We started seeing some changes from being in the same anchorage for so long. Pretty much anytime we go to a new anchorage we can expect to see juvenile fish — inch long sargeant majors and so forth — hanging out under the boat. Magic provides them some much needed shelter. In La Ventana the fish started treating our boat like a reef, and we attracted a shoal with tens of thousands of baitfish. Pretty soon the baitfish attracted several dozen needlefish and Pacific Sierra (a type of mackerel), along with a lone pelican we dubbed Peter. Going out in the morning in the calm the predator fish would constantly be feeding, lunging up from the depths to take fish at the surface. After a few days of this I tried fishing for a sierra, unsuccessfully, then jumped in the water and shot one for dinner. After that they were pretty wary and stayed in the depths when I got in the water, but they continued to feed. The school dwindled and after a week or so was gone. Here is a video taken towards the end of needlefish feeding on the shoal:

During this time we also started running low on supplies. La Ventana has a few stores but a limited selection. We needed to get to La Paz for groceries, and decided to combine this with another trip. When we bought Magic, the batteries were in poor condition, and they degraded pretty rapidly in the fall to the point where they were almost non functional when we got to La Ventana. We had to run the generator daily, and decided to order new batteries through a store in La Paz rather than continue to struggle until we got to a bigger city. Three weeks later the batteries finally arrived, and we paid a guy in town to give us a ride to La Paz to pick up the batteries and over two hundred pounds of groceries. When we got back to La Ventana it was the early afternoon and winds were starting to pick up. The batteries themselves weighed over four hundred pounds together, and I had to do several trips to Magic and back, putting the batteries into backpacks and hoisting them aboard the pitching boat with a block and tackle on the dinghy davits.

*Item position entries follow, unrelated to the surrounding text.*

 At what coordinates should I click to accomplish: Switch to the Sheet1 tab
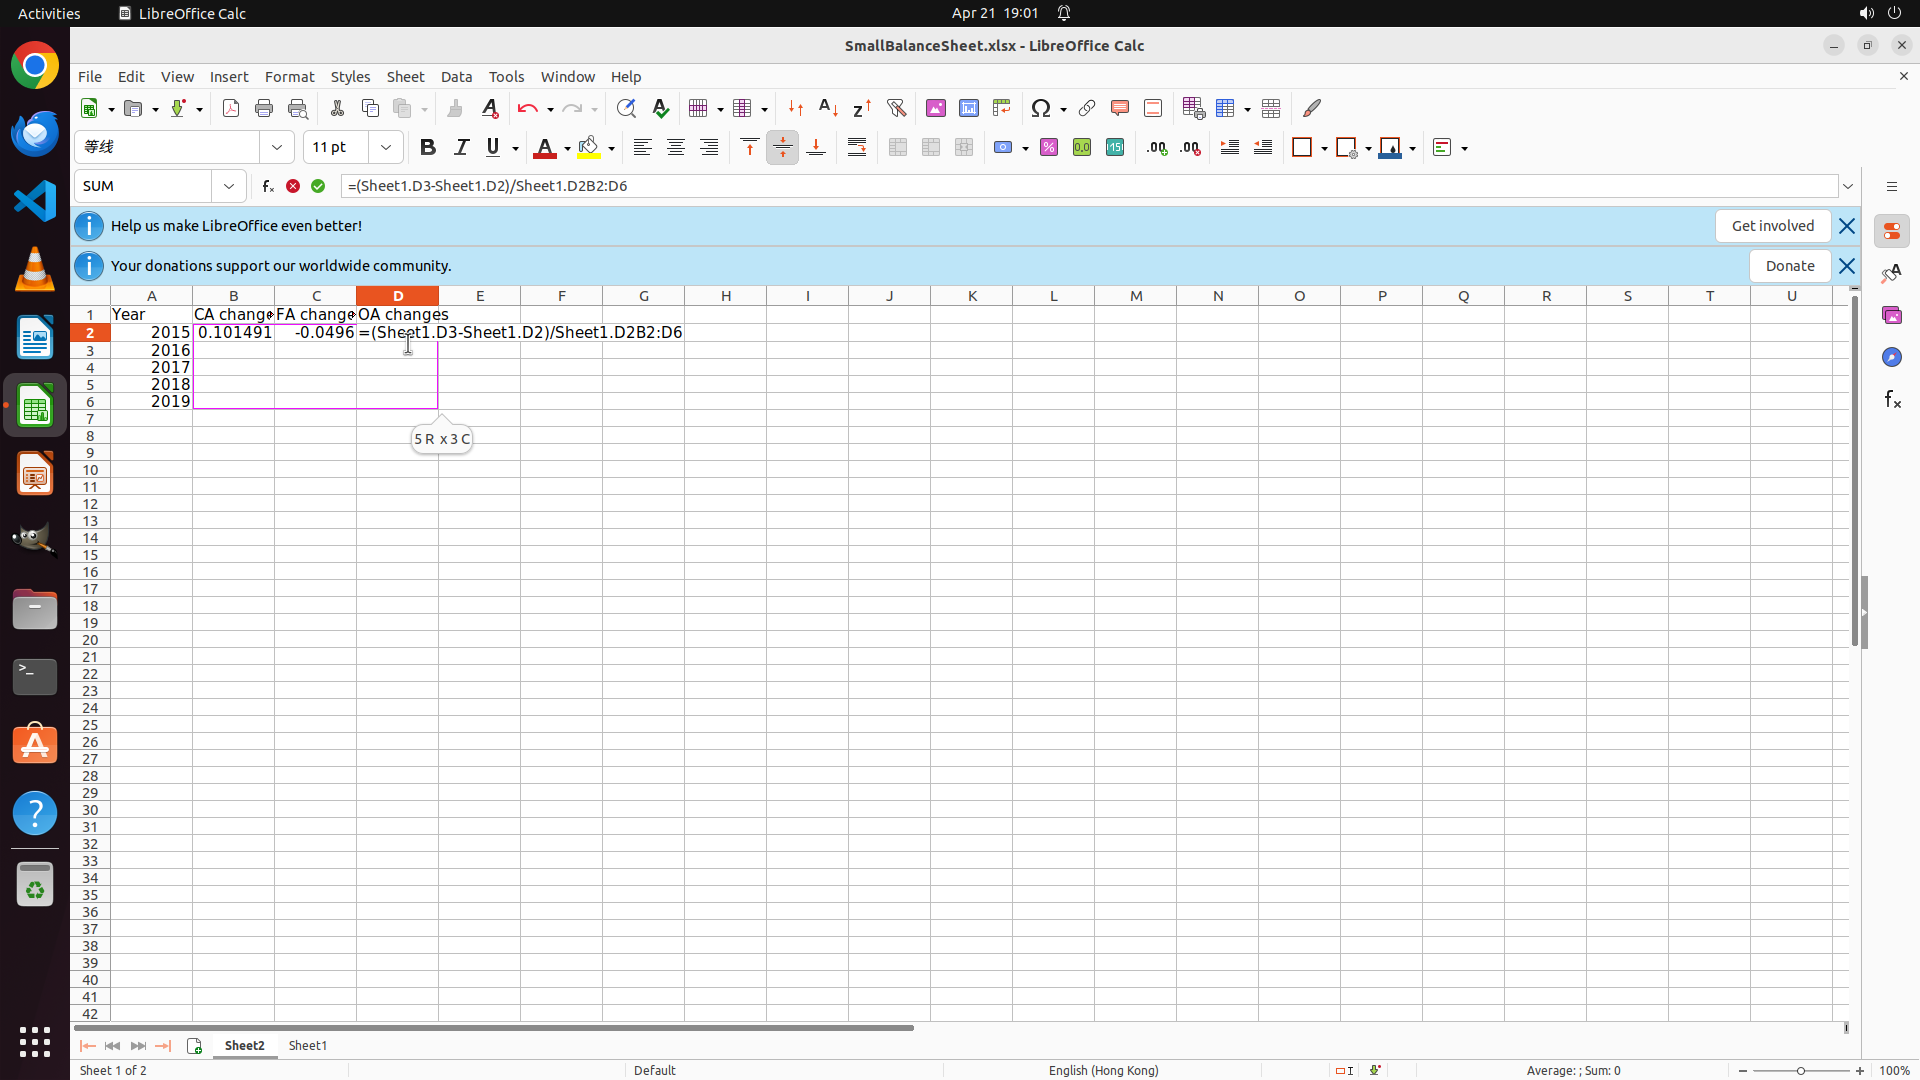coord(307,1045)
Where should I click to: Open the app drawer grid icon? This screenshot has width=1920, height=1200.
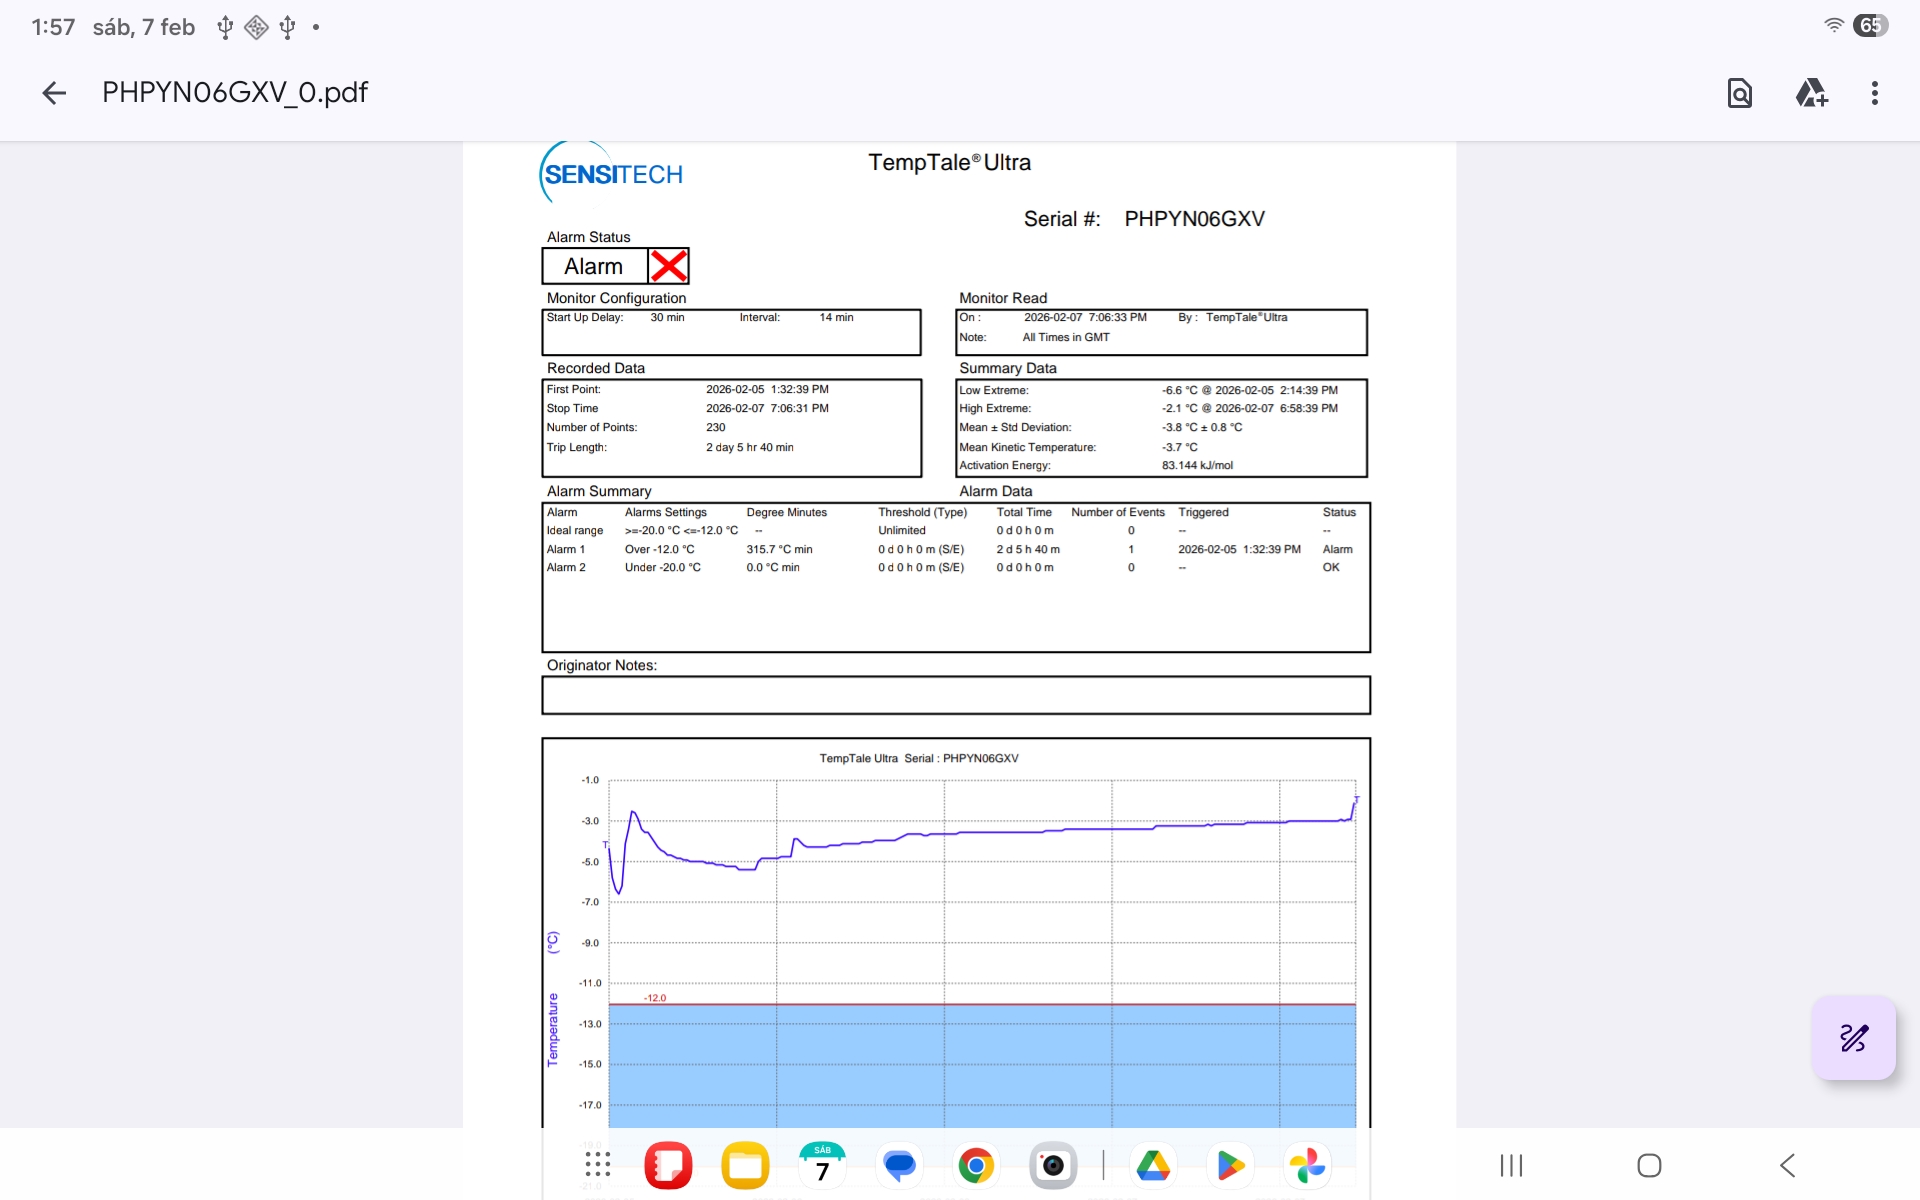[x=597, y=1165]
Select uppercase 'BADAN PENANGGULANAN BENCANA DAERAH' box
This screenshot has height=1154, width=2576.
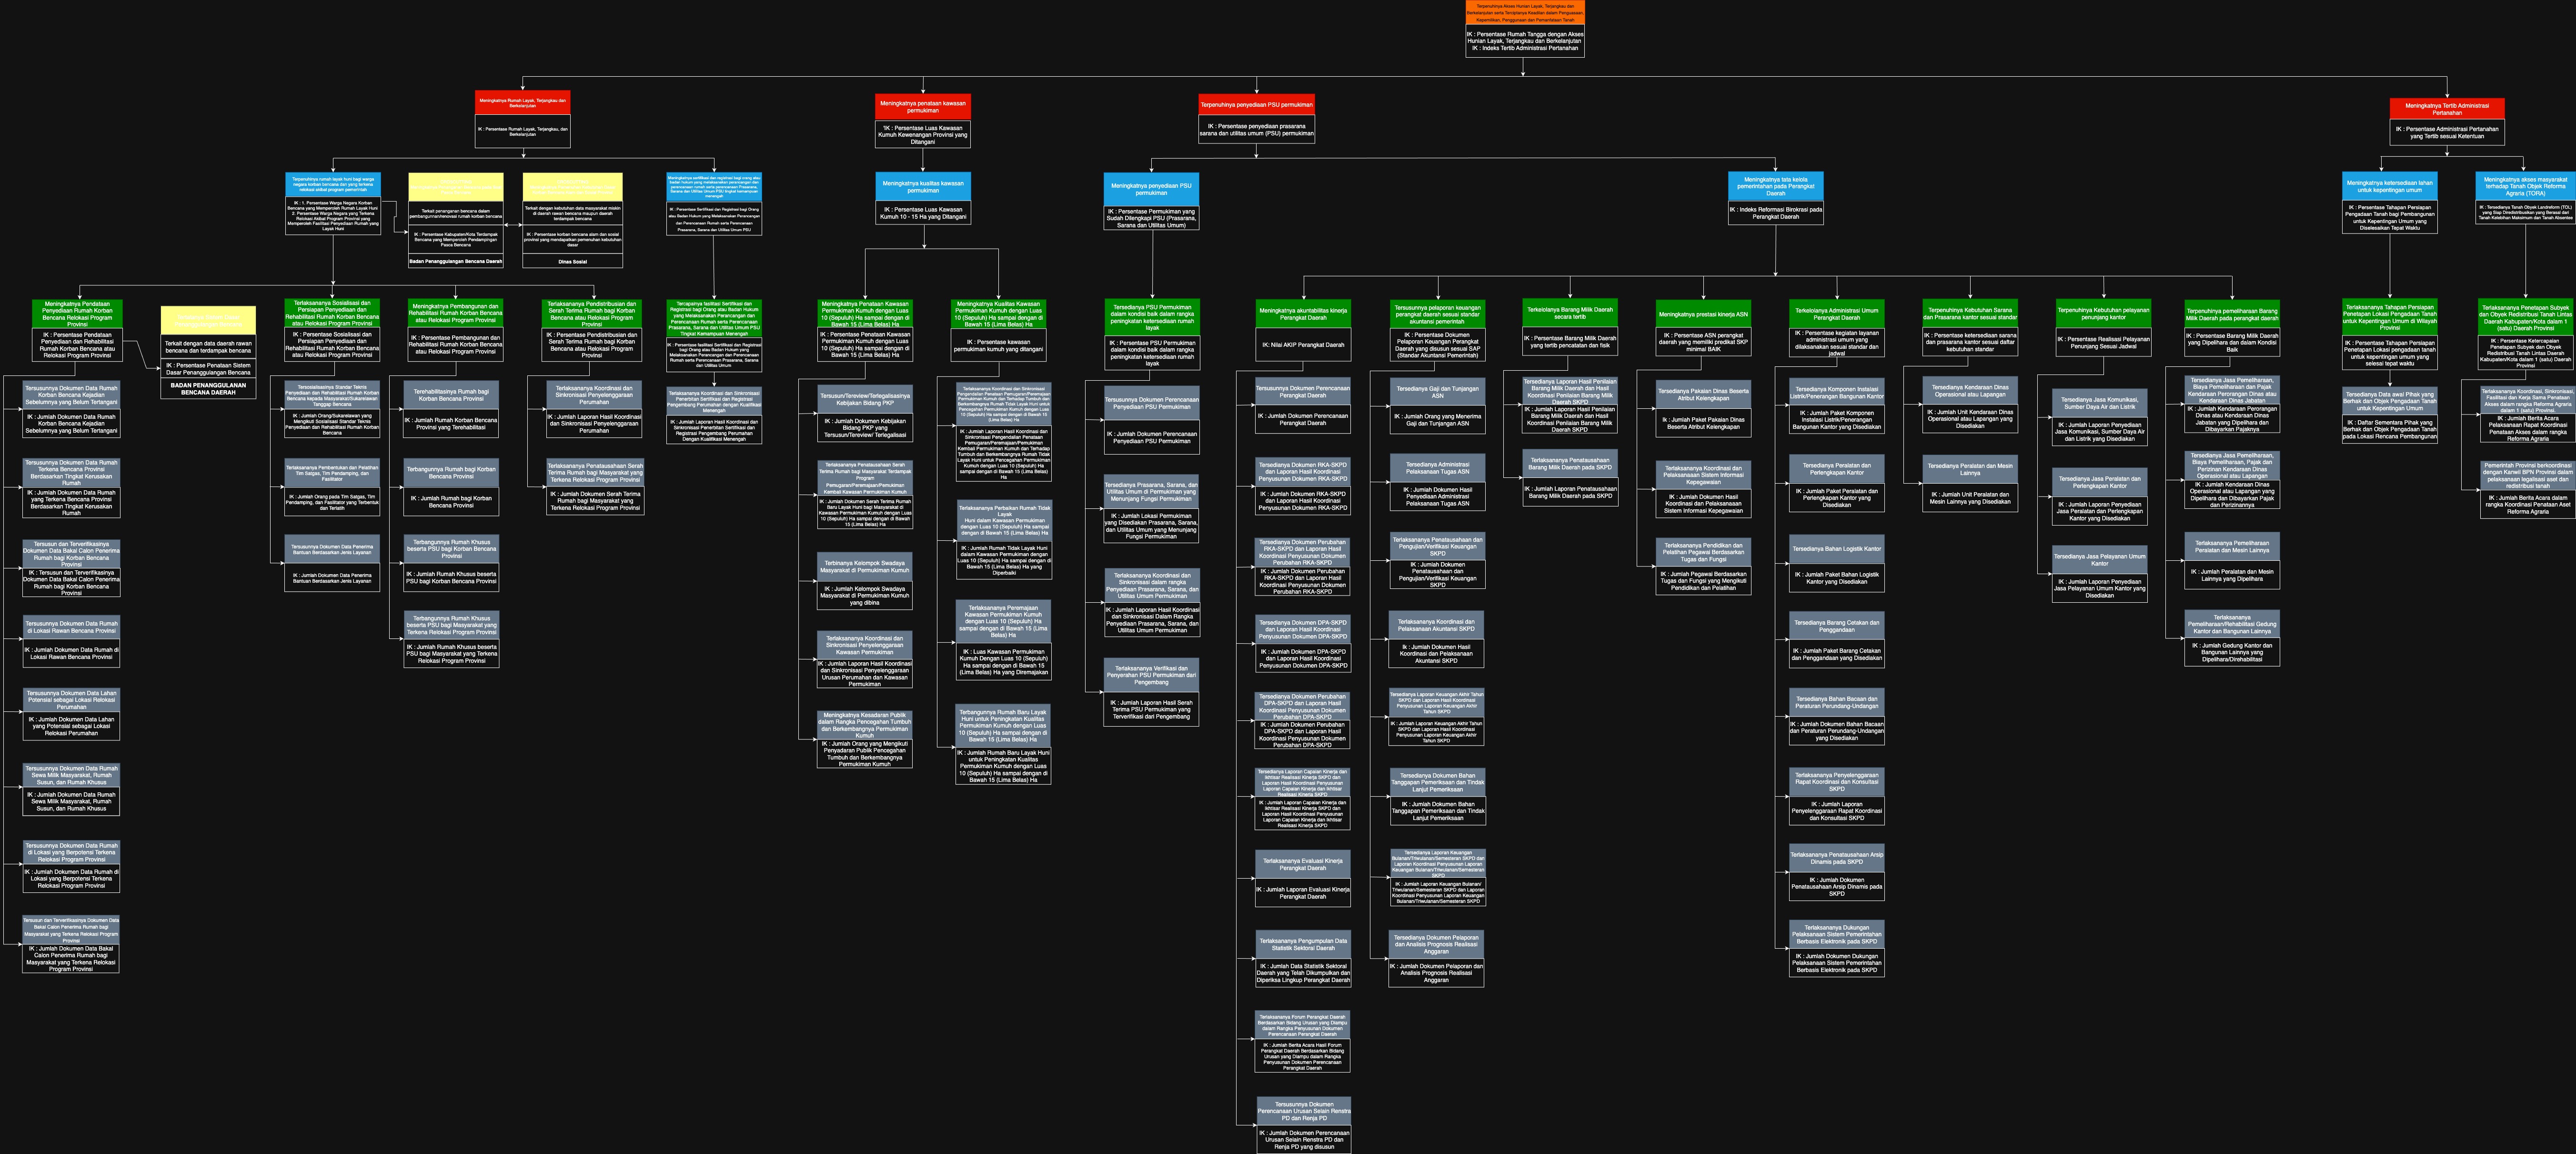tap(208, 388)
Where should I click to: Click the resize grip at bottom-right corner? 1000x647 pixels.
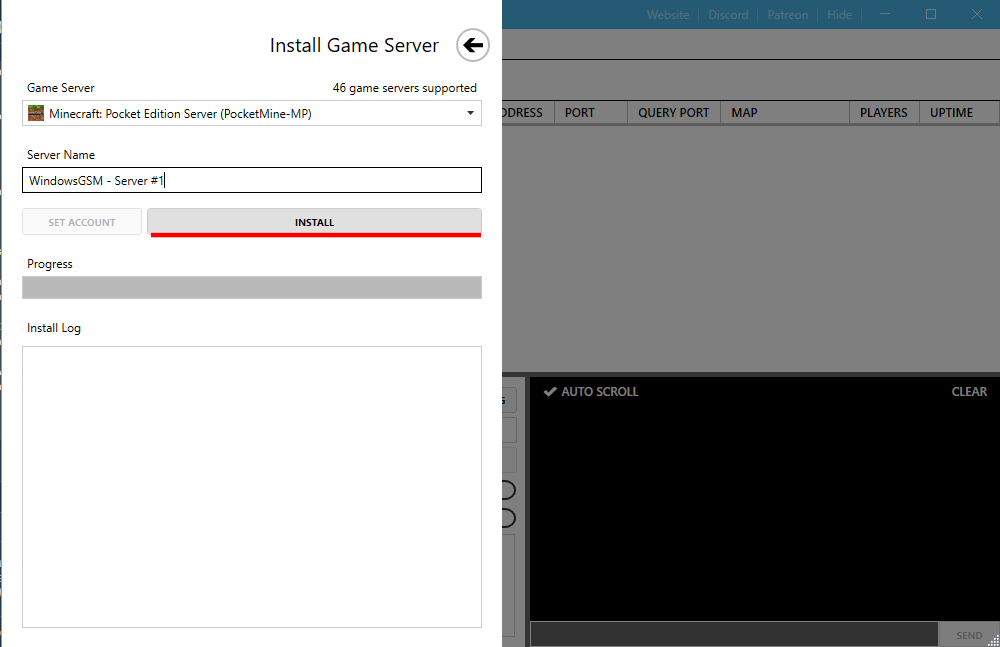993,640
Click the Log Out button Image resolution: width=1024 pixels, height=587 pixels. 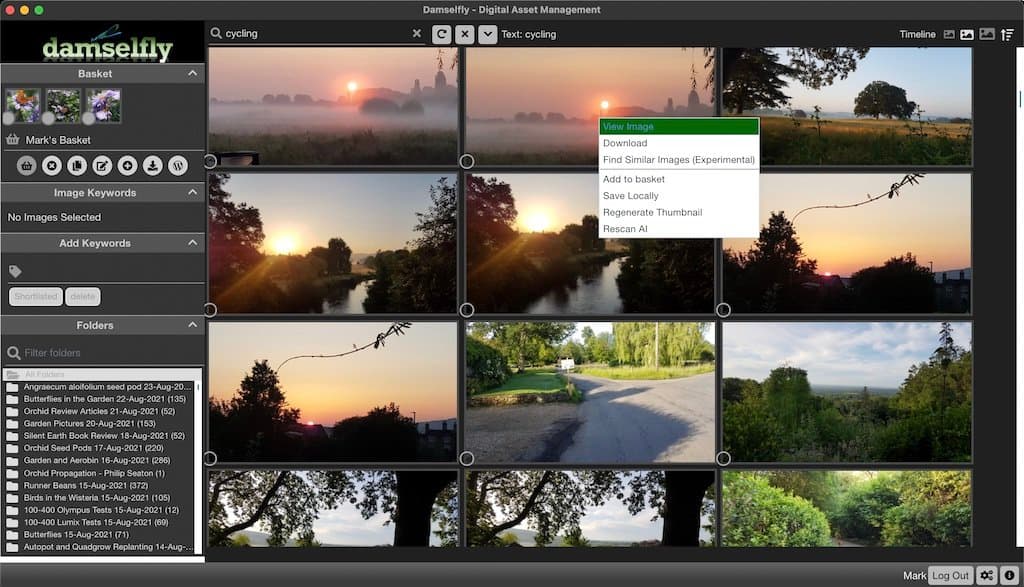pos(949,575)
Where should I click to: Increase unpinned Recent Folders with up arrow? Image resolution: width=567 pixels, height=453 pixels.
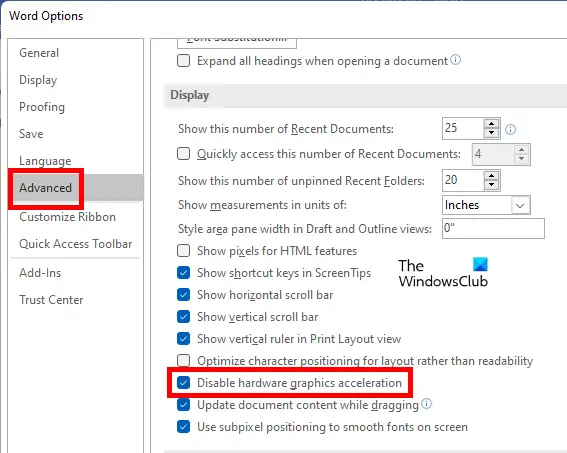point(491,176)
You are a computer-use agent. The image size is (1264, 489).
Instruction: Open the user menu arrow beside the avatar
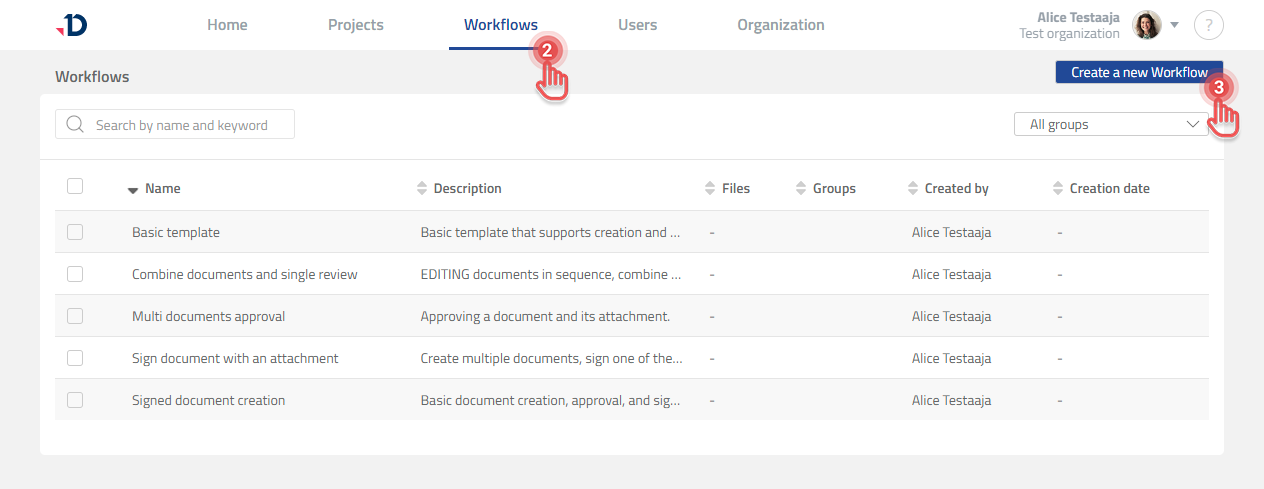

All our time in town helped me improve my kiting a lot. At the start I could ride upwind and turn semi reliably, but as I got more and more time in the water I was able to turn easily and got more and more comfortable with the kite, to the point where I could relax and fly the kite without thinking much about it. This was a great feeling, and I looked for ways I could push myself further. I started doing small jumps, short toeside rides, and carving turns. I was trying to build skills I could use on a directional board (essentially a surfboard with straps), which are harder to ride but have nice benefits like being able to ride better upwind, in surf, and with a hydrofoil. Late in our time at La Ventana I bought a directional board and a hydrofoil, and tried it a few times without the foil. Getting on the directional board felt very different from the twin tip I was used to; I’ve only been on it a couple times and still have a lot to learn.

Lisa started spending more time in town, especially at Baja Joe’s, a hostel with an attached surf school which we frequently walked by. The guests and folks working there were all very nice and Lisa had a great time hanging out. She talked to them about kiting lessons and liked the gradual approach they had to building up kite skills. She bought a small trainer kite and flew it for several afternoons on the beach, getting used to controlling the kite.

Not long afterwards, Baja Joe’s ran a women-only kiteboarding camp. Lisa joined this, taking lessons over several days which were great for developing her kite skills and comfort in the water. Afterwards she took a couple more lessons with an instructor from the camp who she really liked, and continued to improve.

After a few lessons Lisa started to be able to get up and ride. This was awesome, and she was having a great time, but unfortunately we had to leave — several days later we would be meeting up with Lisa’s friend, Brad, in Puerto Vallarta and had a long ways to go to get there. On February 18 we left La Ventana and set off across the sea.